Como sociedad, es evidente que nos hemos beneficiado de prometedoras tecnologías basadas en la IA que podrían detectar el cáncer de mama que los médicos pasan por alto o permitir que los humanos descifren las comunicaciones de las ballenas. Sin embargo, al centrarnos en esas ventajas y culparnos de las muchas formas en que nos fallan las tecnologías de inteligencia artificial, absolvemos a las empresas que están detrás de esas tecnologías y, más concretamente, a las personas que están detrás de esas empresas.

Los acontecimientos de las últimas semanas ponen de manifiesto lo arraigado que está el poder de esas personas. OpenAI, la entidad que está detrás de ChatGPT, se creó como una organización sin ánimo de lucro para permitirle maximizar el interés público en lugar de limitarse a maximizar las ganancias. No obstante, cuando su consejo administrativo despidió a Sam Altman, el director ejecutivo, por considerar que no se tomaba en serio ese interés público, los inversionistas y los empleados se rebelaron. Cinco días después, Altman regresó triunfante, tras la sustitución de la mayoría de los miembros incómodos del consejo.

En retrospectiva, se me ocurre que, en mis primeras partidas con ChatGPT, identifiqué mal a mi rival. Pensé que se trataba solo de la tecnología. Lo que debí recordar es que las tecnologías tienen un valor neutro, pero no así los seres humanos ricos y poderosos que están detrás de ellas, y las instituciones creadas por esos seres humanos.

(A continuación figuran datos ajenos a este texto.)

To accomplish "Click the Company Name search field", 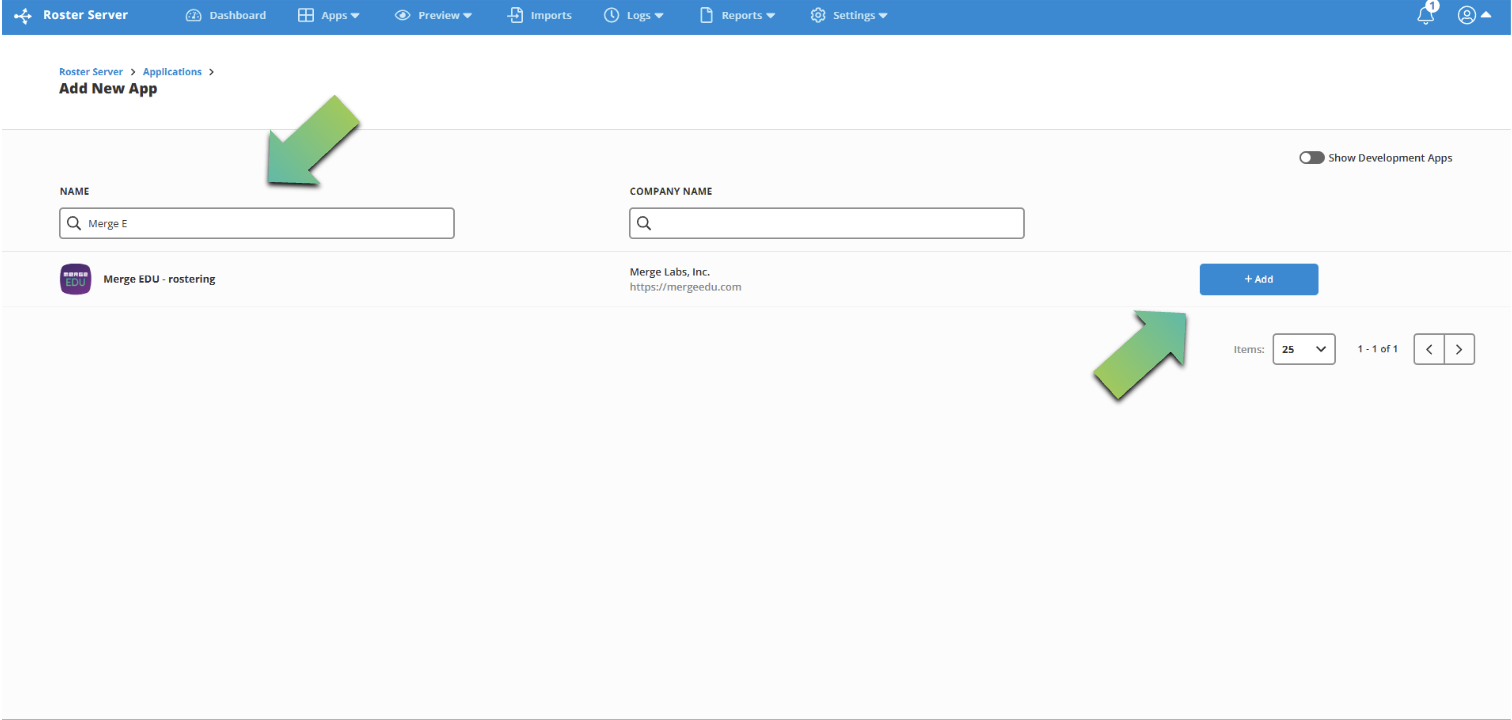I will pyautogui.click(x=827, y=224).
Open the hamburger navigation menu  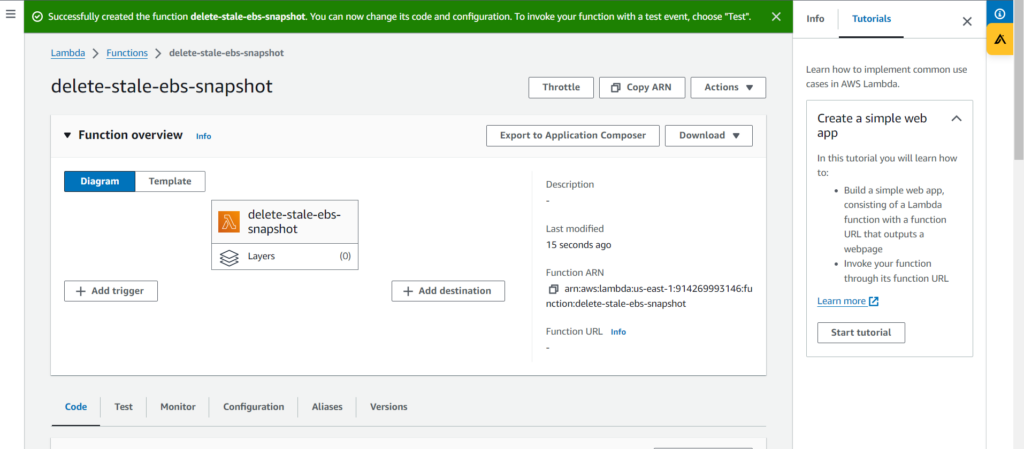(10, 16)
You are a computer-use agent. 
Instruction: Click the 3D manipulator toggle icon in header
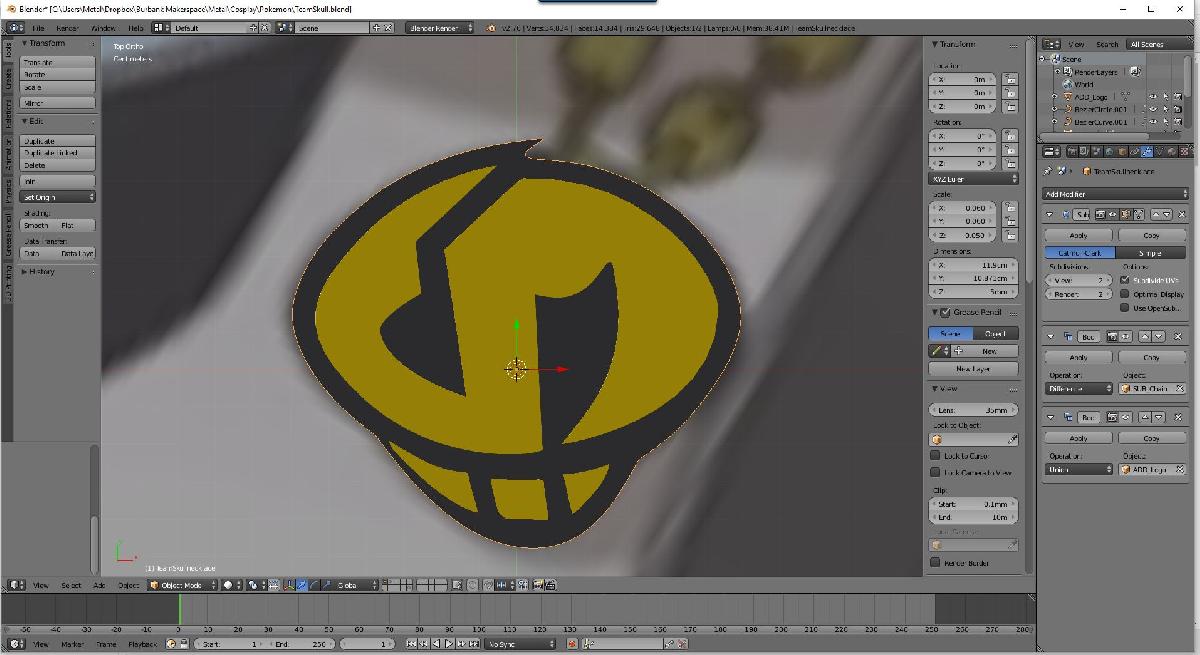[290, 585]
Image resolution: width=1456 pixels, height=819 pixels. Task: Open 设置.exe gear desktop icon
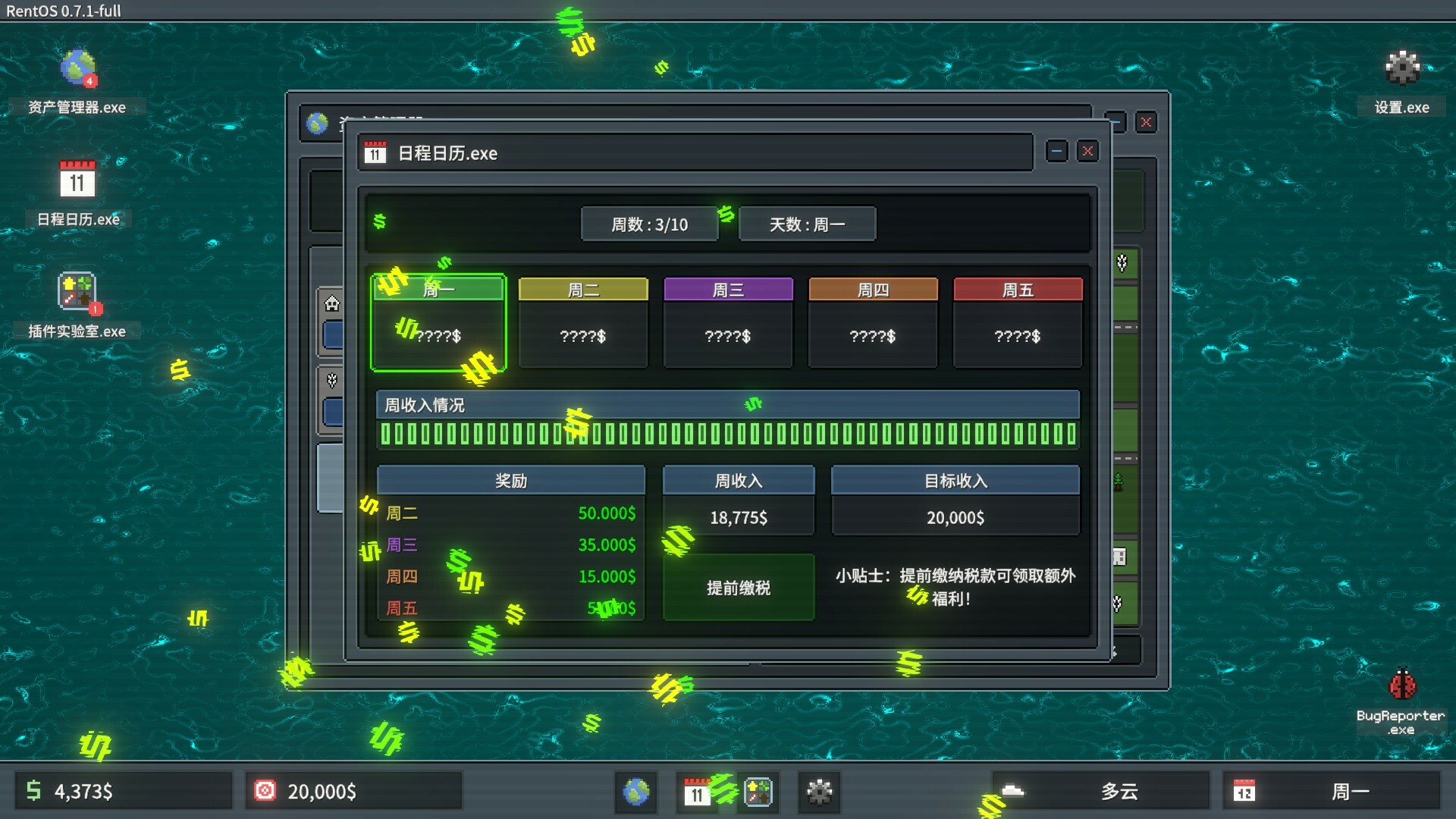[x=1401, y=68]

La verdad es que no importa lo que le preguntara a ChatGPT, en mis primeros intentos de confundirlo, OpenAI salía ganando. Los ingenieros lo habían diseñado para aprender de sus interacciones con usuarios. Sin importar si sus respuestas eran buenas o no, me atraían una y otra vez a interactuar con el sistema. Uno de los principales objetivos de OpenAI este primer año ha sido lograr que la gente lo utilice. Con mis juegos de poder no he hecho más que contribuir a ello.

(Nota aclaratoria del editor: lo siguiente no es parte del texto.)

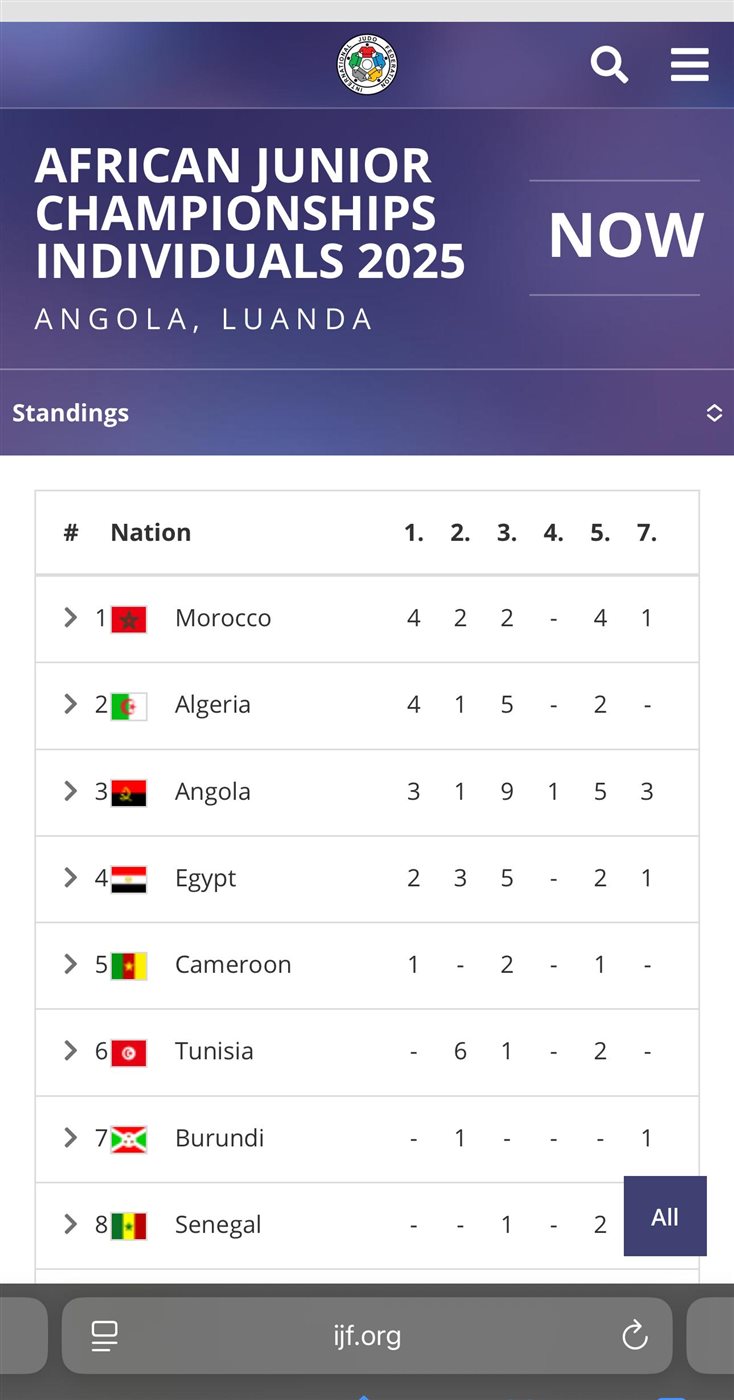Tap the ijf.org address bar

367,1335
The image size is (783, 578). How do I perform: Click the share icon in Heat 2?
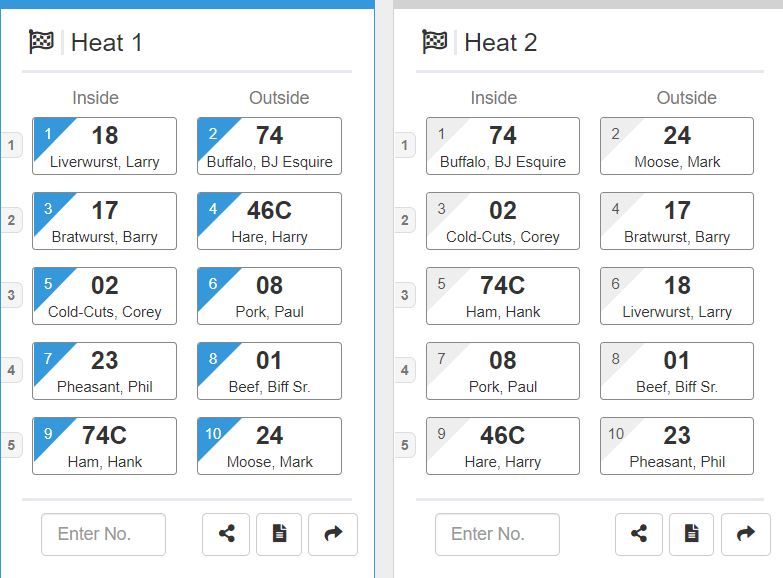click(639, 534)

Incluso en un mundo hipotético en el que se perfeccionen las capacidades de la IA —quizá especialmente en ese mundo—, el desequilibrio de poder entre sus creadores y sus usuarios debería hacernos desconfiar de su insidioso alcance. El aparente afán de ChatGPT no solo por presentarse, por decirnos qué es, sino también por decirnos quiénes somos nosotros y qué debemos pensar, es un ejemplo de ello. Hoy en día, cuando la tecnología está comenzando, ese poder parece novedoso, incluso divertido. Mañana podría no serlo.